Written exercise
Rewrite the data beginning at the line that has "Where should I" and stopping after the line that has "point(788,69)", replacing "Format Painter" with "Eyedropper" and keeping everything else unchanged. Omit the pictures.

Excerpted records
*****

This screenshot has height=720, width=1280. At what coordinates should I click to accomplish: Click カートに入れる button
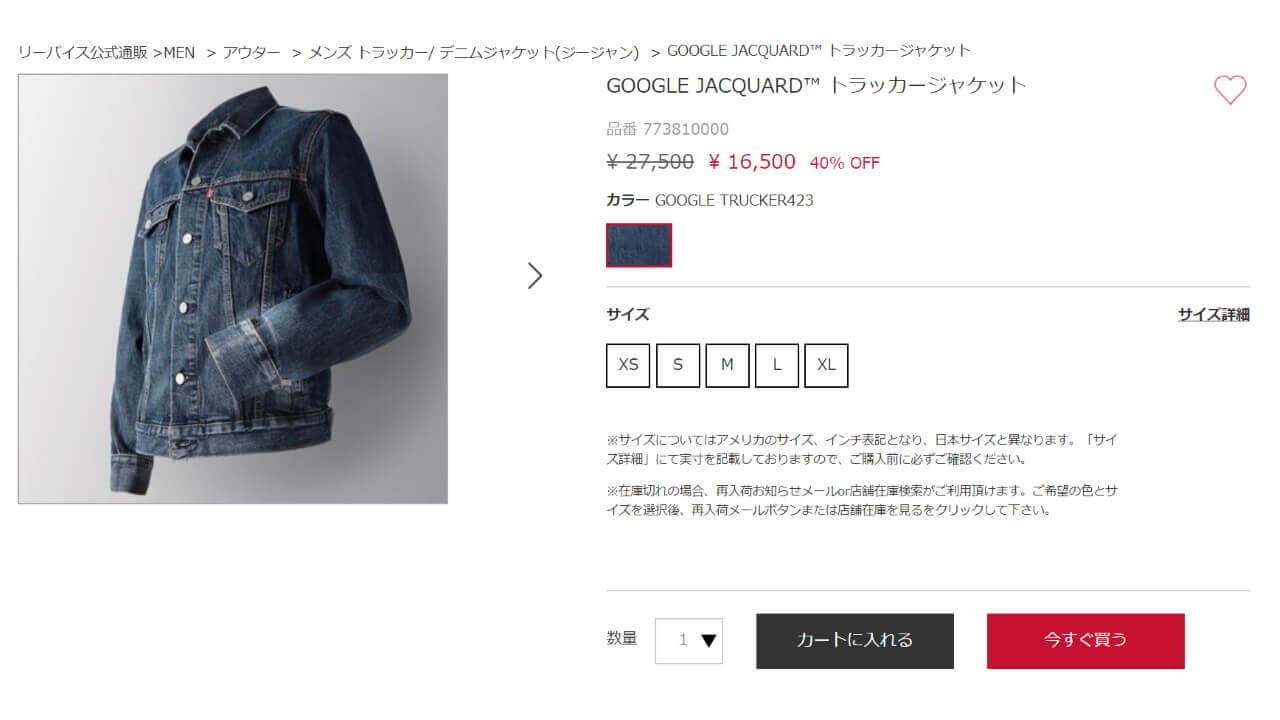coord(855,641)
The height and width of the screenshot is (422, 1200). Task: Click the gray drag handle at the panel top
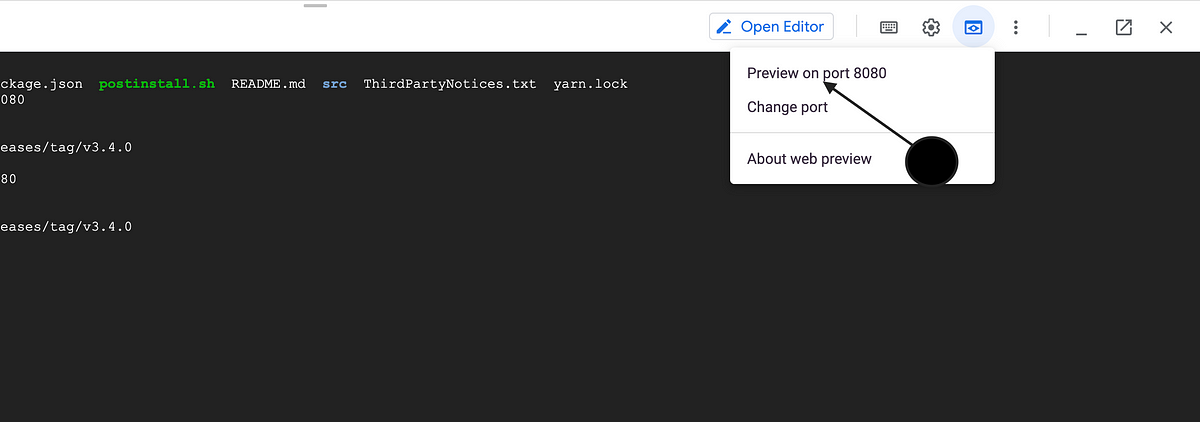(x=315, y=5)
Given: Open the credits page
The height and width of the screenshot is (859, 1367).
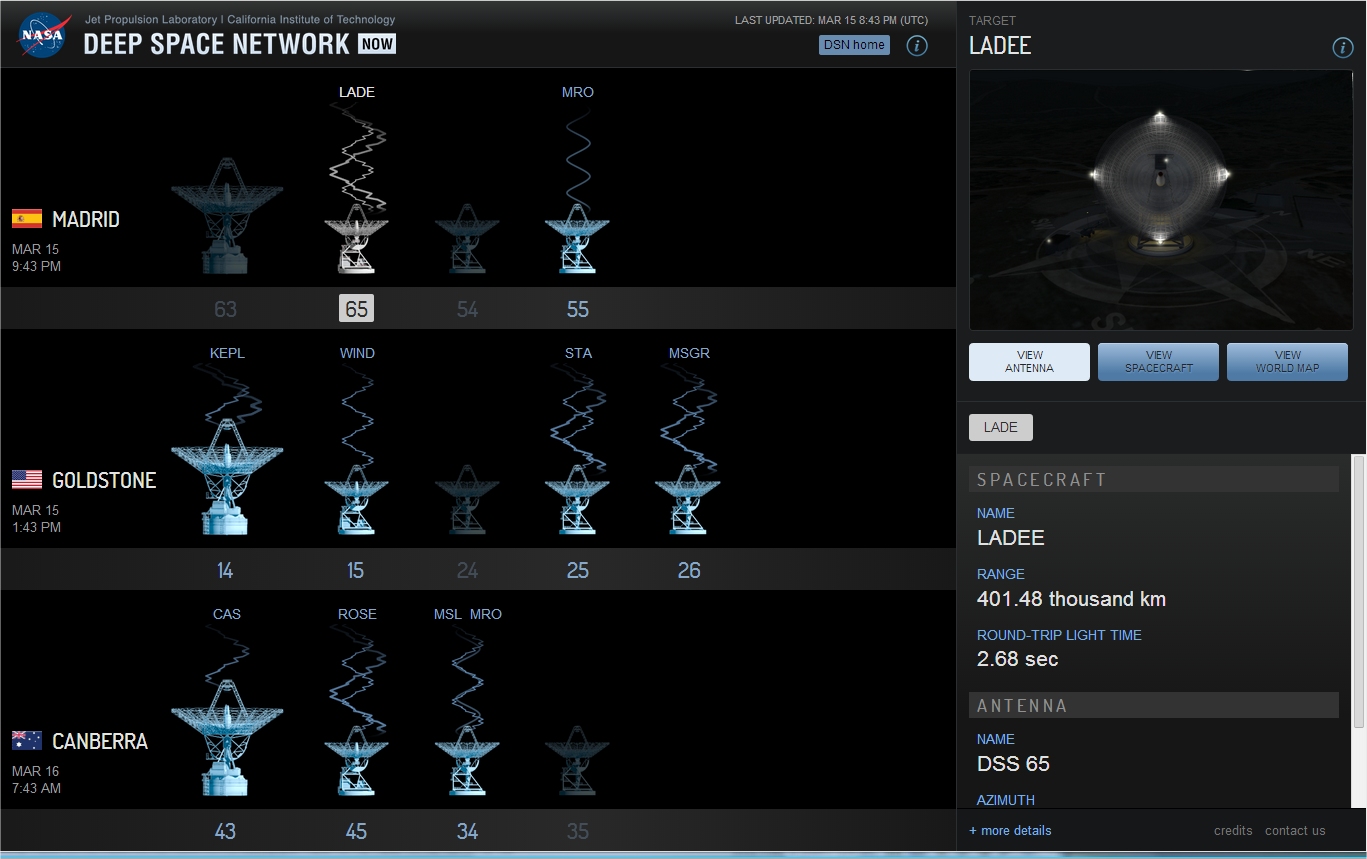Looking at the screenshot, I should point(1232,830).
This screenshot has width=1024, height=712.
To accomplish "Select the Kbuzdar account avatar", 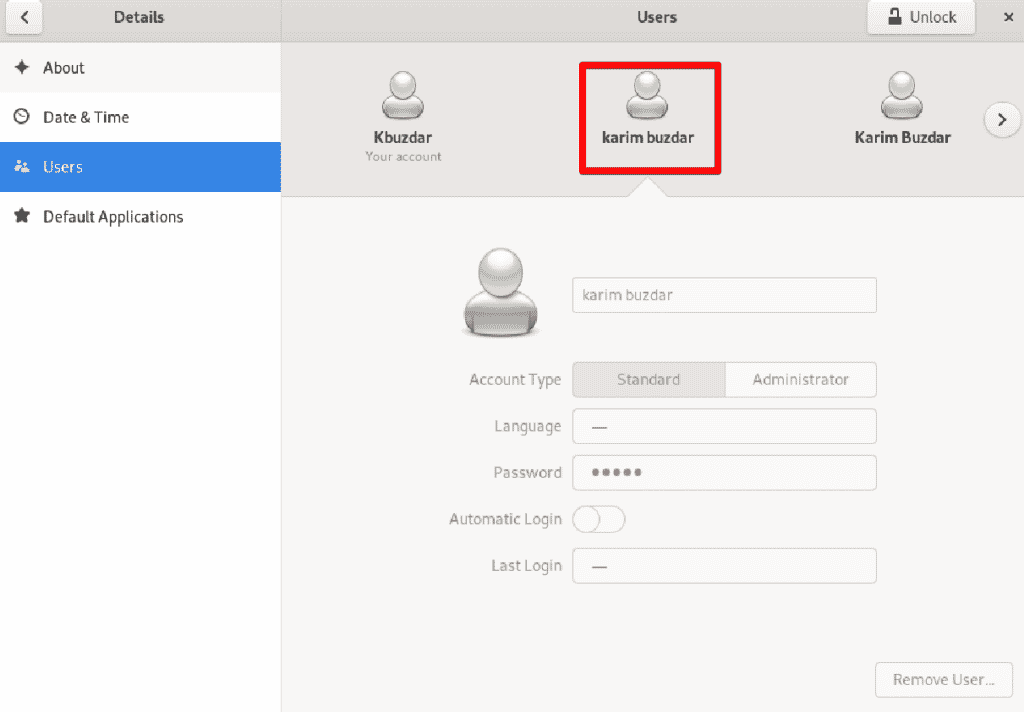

*****

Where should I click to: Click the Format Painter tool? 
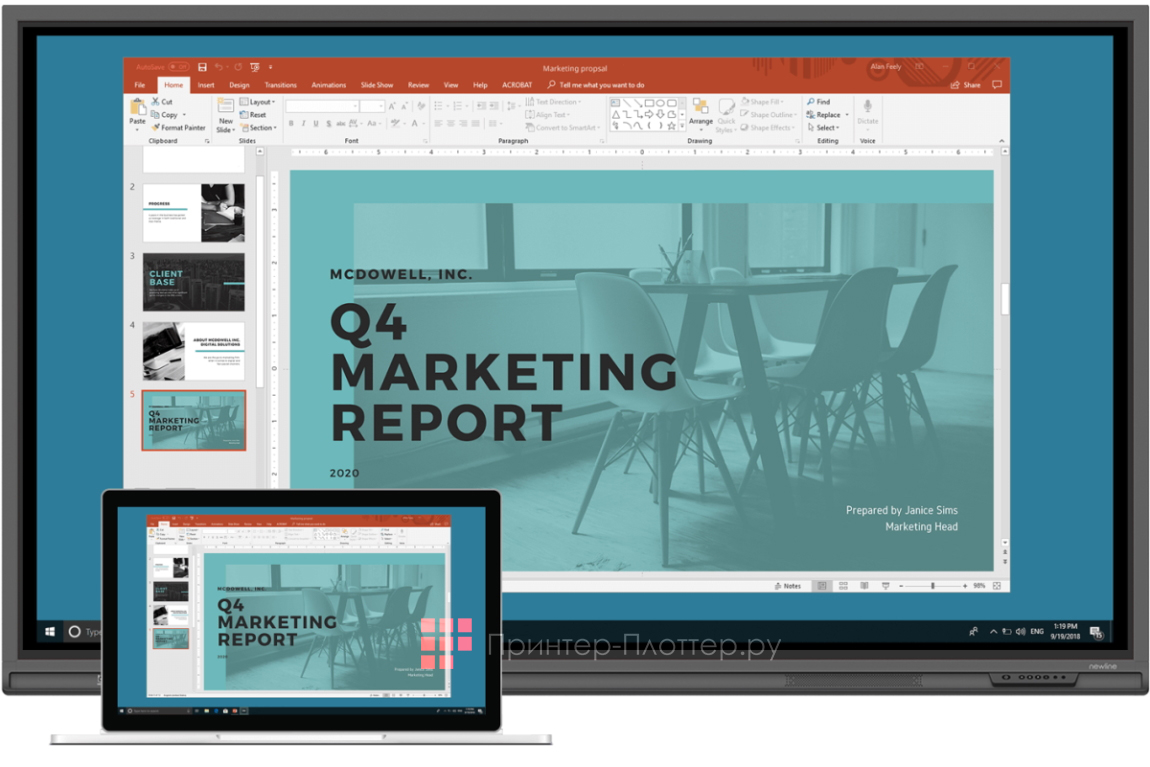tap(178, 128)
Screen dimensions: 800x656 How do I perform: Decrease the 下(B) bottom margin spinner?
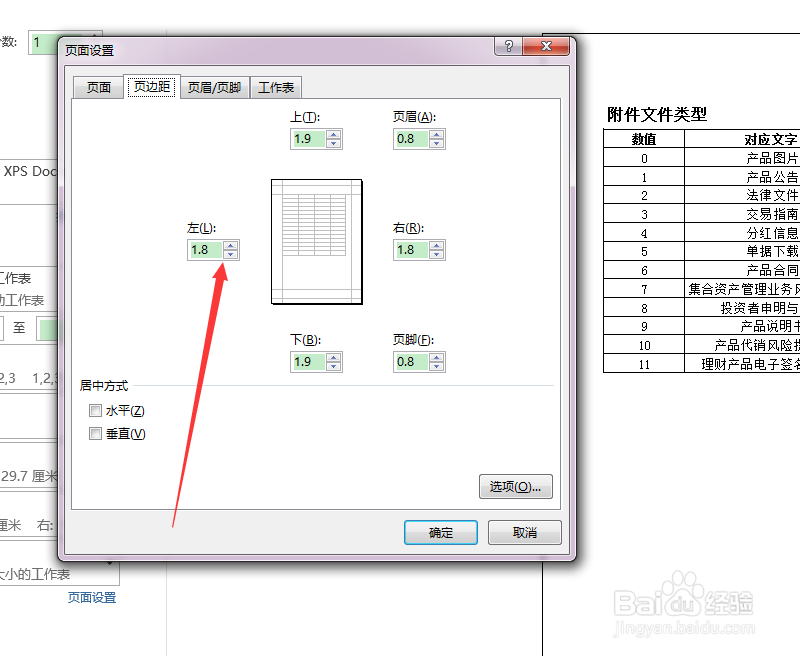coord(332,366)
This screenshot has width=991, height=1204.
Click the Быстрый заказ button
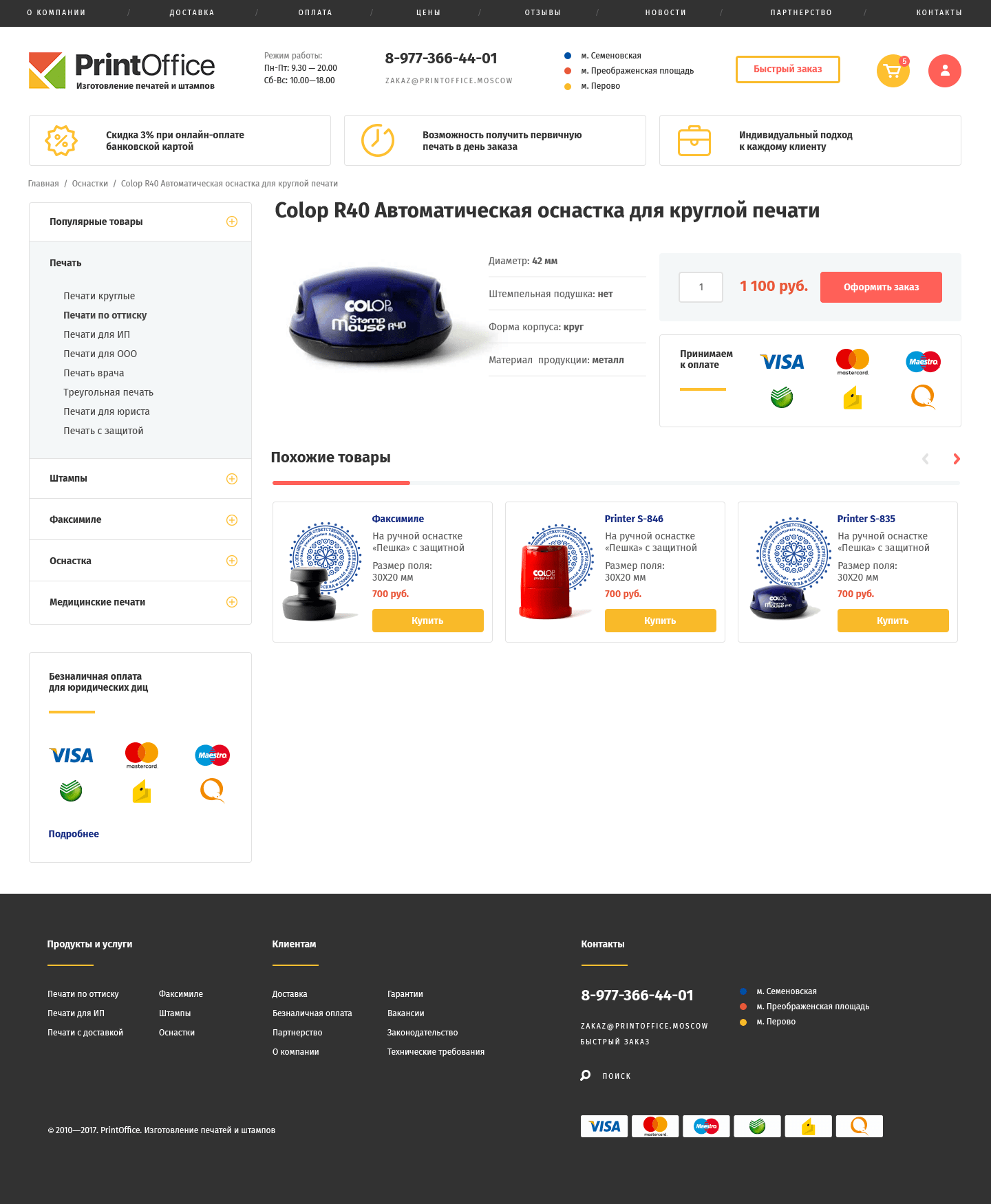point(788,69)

*****

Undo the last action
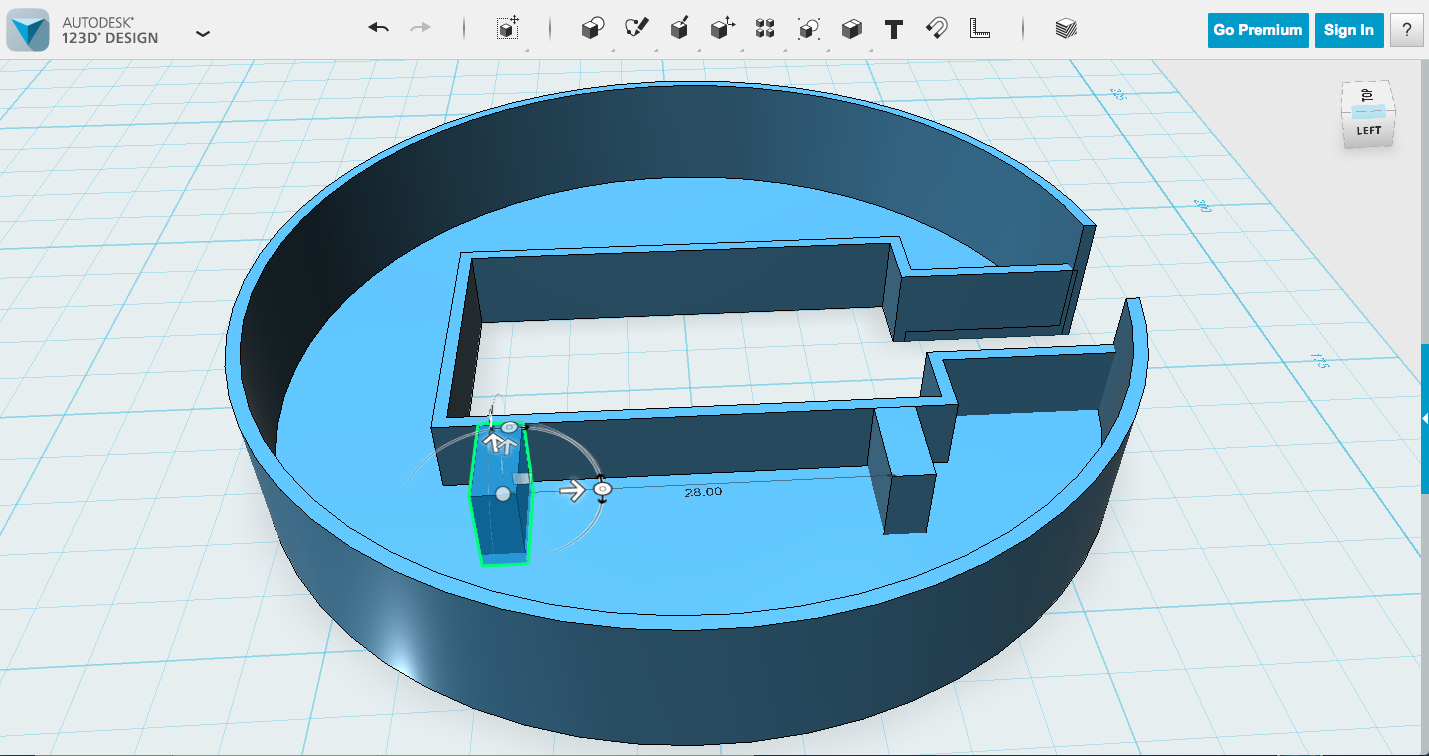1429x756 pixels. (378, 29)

*****

Exercise solution
Where should I click to: Click the Eyedropper tool? 
tap(178, 128)
Screen dimensions: 800x656 How do I perform: Decrease the 下(B) bottom margin spinner?
coord(332,366)
This screenshot has width=991, height=1204.
Click the Быстрый заказ button
point(788,69)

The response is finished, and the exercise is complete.